§ **EXERCISE**:
Here are some records; copy every line that holds the word "computer".

§ **DATA LISTING**:
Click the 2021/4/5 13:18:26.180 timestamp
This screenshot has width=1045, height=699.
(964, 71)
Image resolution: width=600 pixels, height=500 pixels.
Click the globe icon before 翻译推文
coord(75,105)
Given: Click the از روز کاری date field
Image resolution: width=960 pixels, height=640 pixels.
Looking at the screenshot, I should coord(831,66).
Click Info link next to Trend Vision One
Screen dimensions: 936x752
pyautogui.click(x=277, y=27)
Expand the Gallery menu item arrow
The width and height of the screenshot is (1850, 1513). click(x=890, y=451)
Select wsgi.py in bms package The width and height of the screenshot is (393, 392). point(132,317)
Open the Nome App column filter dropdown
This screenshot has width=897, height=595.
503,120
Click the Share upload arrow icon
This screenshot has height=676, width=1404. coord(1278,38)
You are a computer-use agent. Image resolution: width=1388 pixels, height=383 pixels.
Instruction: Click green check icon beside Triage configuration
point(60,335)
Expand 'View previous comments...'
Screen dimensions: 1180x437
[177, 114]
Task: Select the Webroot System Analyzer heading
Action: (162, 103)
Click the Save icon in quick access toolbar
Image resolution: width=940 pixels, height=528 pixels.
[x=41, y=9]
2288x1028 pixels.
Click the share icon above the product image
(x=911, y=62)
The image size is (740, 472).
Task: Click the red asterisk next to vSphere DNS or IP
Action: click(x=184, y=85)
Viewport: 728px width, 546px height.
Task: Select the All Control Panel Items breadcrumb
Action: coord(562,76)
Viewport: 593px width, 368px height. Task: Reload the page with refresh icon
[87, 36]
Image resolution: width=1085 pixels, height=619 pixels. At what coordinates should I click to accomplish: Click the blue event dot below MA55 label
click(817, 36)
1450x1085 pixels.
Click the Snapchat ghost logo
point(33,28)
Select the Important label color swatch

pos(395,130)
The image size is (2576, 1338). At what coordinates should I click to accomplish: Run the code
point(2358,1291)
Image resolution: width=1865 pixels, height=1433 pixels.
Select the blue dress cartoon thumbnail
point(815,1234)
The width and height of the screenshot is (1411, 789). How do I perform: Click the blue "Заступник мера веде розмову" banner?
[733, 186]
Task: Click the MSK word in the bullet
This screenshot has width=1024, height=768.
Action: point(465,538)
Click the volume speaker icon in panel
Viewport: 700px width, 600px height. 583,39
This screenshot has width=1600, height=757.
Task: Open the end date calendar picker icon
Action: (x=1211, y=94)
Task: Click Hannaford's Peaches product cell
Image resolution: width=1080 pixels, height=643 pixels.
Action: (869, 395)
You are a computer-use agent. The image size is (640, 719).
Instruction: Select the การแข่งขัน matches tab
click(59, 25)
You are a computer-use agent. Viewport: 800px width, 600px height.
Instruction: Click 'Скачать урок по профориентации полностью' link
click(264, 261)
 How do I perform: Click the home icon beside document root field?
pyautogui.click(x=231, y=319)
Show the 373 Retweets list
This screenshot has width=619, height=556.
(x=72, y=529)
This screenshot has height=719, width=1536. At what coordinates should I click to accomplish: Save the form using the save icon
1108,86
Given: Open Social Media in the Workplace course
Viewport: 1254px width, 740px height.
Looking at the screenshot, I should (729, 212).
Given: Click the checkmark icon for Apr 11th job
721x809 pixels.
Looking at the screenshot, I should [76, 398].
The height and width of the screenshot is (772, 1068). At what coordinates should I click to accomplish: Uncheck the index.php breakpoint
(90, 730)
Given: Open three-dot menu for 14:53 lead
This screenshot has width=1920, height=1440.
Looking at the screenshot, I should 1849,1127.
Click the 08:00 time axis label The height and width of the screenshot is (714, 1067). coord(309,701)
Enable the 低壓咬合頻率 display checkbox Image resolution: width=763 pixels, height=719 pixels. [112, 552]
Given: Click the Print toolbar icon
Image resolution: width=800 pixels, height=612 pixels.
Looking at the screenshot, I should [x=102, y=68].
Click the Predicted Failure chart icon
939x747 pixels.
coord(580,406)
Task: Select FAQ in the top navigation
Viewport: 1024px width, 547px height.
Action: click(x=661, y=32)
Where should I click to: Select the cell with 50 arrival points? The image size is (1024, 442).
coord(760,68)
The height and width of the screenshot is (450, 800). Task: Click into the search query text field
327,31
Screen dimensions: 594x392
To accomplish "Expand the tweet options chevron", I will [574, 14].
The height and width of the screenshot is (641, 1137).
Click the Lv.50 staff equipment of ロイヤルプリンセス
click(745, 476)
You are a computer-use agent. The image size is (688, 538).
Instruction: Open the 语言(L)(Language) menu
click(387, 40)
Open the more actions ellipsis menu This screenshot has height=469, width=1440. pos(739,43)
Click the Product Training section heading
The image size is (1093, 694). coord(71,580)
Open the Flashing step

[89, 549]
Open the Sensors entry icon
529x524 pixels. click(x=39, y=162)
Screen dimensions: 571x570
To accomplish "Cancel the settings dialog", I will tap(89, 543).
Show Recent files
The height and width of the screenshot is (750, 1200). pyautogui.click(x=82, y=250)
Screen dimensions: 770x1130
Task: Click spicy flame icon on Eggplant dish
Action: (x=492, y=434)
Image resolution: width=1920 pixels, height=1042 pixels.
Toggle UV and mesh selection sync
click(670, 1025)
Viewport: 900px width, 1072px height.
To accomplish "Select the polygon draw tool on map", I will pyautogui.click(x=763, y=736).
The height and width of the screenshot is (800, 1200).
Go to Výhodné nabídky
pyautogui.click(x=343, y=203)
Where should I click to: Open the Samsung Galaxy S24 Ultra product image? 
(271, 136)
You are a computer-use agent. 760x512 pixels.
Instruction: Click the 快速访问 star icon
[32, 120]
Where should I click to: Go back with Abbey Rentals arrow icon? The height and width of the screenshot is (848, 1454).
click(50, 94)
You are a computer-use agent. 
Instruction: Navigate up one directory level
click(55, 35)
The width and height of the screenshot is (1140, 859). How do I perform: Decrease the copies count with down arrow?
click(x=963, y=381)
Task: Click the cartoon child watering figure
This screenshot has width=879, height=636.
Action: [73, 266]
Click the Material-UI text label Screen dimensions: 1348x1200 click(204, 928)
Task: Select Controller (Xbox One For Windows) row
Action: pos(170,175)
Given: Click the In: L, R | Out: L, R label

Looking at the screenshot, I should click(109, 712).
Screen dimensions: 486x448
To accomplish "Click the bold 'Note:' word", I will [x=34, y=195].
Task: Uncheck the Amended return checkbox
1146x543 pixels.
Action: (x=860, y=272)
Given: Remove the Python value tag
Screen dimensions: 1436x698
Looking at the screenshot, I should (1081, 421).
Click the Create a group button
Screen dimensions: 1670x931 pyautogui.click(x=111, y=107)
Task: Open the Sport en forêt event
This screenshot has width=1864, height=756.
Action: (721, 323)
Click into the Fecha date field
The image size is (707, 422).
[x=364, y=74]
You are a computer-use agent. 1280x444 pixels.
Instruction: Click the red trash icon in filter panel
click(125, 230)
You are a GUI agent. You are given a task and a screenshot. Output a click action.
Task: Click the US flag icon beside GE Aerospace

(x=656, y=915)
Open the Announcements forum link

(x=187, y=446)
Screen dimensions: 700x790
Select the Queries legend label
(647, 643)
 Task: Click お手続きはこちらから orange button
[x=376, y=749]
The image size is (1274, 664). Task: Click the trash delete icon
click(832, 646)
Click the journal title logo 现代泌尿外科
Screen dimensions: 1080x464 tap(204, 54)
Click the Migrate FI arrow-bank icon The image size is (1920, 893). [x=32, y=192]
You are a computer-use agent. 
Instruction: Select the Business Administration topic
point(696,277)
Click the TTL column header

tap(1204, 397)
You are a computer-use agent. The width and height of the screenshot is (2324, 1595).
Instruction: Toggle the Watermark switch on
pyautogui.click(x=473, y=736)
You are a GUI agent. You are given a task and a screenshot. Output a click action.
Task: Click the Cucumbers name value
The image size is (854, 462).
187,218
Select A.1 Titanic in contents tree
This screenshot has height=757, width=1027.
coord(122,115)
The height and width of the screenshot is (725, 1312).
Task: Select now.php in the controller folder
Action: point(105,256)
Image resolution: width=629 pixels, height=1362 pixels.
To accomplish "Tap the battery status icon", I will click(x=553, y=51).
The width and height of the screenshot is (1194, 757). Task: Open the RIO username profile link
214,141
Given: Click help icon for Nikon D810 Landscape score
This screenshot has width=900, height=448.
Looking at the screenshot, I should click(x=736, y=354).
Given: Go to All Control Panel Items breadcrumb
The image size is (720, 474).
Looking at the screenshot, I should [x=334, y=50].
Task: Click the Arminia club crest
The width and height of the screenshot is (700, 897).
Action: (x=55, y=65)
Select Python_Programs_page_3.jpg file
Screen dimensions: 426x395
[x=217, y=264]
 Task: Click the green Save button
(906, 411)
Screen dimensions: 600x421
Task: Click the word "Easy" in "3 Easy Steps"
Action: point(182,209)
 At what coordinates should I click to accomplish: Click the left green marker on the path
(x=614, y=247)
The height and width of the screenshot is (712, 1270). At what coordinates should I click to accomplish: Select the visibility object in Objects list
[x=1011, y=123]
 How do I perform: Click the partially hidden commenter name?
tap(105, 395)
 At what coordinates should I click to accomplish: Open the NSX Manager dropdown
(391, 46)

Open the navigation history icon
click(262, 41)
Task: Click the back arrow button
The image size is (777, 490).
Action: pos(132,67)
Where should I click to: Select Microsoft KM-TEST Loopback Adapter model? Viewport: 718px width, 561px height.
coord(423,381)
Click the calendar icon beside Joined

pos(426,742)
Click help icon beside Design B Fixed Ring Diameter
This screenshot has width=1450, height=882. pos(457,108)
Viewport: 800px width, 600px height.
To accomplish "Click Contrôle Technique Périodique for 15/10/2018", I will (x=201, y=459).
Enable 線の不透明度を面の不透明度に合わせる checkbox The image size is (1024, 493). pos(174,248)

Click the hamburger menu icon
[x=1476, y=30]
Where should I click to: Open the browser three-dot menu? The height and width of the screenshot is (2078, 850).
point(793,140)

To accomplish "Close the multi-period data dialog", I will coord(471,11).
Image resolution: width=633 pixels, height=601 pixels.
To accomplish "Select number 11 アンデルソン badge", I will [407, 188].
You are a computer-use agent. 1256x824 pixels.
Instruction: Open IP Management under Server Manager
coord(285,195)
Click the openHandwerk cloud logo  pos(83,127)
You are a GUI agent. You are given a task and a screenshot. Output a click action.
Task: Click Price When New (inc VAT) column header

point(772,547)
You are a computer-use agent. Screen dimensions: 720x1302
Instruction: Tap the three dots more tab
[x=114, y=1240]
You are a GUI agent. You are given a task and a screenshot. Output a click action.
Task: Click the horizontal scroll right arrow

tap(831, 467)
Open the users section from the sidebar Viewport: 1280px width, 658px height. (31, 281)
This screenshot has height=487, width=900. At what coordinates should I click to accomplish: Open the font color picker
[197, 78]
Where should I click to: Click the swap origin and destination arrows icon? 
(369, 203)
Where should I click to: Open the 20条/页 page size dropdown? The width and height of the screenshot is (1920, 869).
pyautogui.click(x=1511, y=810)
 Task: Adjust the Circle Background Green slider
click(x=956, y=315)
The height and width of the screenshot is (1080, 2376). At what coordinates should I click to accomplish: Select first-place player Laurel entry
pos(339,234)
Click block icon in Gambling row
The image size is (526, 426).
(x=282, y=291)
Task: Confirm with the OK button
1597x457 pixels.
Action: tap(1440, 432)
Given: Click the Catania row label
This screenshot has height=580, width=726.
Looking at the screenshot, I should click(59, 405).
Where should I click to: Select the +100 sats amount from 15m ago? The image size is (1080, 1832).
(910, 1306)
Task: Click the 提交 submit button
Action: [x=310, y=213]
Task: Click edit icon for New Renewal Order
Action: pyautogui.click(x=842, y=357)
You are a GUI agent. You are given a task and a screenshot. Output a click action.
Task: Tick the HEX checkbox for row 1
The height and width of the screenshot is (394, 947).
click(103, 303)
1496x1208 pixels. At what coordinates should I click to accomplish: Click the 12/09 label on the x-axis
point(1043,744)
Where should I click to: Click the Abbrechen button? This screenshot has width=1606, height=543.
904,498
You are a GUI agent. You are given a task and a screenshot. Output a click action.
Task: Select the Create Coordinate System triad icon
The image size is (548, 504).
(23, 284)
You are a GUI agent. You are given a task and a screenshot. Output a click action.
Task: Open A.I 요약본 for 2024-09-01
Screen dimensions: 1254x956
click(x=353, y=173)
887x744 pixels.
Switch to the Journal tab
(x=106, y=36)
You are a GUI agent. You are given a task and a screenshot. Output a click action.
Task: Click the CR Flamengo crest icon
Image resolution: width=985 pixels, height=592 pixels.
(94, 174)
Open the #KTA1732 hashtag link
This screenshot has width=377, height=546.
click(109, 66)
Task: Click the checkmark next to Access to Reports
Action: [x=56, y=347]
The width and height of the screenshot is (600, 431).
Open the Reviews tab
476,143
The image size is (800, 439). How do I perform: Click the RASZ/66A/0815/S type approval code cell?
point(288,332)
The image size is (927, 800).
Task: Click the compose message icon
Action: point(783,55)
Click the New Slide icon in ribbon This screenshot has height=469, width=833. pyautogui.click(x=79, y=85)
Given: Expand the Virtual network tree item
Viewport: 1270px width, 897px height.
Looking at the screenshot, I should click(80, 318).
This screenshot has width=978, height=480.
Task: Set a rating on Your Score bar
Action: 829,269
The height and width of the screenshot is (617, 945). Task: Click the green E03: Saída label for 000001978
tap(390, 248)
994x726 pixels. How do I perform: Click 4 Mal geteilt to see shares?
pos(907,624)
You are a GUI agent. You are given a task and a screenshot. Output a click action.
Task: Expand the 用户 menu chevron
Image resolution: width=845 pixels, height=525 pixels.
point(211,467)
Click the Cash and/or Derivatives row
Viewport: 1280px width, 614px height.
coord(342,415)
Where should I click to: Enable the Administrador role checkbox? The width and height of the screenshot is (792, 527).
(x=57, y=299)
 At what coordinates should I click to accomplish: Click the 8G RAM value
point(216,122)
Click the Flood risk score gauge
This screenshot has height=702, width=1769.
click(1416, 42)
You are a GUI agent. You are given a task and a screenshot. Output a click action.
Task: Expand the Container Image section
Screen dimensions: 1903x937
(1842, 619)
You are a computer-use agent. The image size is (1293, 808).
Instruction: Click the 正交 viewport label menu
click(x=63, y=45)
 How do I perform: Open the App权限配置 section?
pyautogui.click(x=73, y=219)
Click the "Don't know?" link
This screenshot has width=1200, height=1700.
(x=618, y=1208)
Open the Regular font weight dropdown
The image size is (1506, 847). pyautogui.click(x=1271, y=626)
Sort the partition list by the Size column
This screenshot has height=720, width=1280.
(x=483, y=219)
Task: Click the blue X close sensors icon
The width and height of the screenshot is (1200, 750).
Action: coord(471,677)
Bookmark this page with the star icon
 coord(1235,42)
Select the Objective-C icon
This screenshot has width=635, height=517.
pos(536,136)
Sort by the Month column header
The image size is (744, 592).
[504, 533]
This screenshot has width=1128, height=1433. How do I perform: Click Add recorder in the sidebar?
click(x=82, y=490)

§ **ANSWER TO THIS PROBLEM**:
You are a computer-use agent. Image resolution: width=1388 pixels, height=383 pixels.
You are a computer-use agent. The image size is (640, 719).
You are a computer-use agent. Viewport: 800px width, 600px height.
You are a computer-use agent. The image size is (688, 538).
You are a computer-use agent. 760x512 pixels.
You are a computer-use agent. 
You are a computer-use agent. 1280x444 pixels.
You are a computer-use agent. 
You are a computer-use agent. The width and height of the screenshot is (2324, 1595).
You are a computer-use agent. 1256x824 pixels.
You are a computer-use agent. Screen dimensions: 720x1302
You are a computer-use agent. The image size is (1293, 808).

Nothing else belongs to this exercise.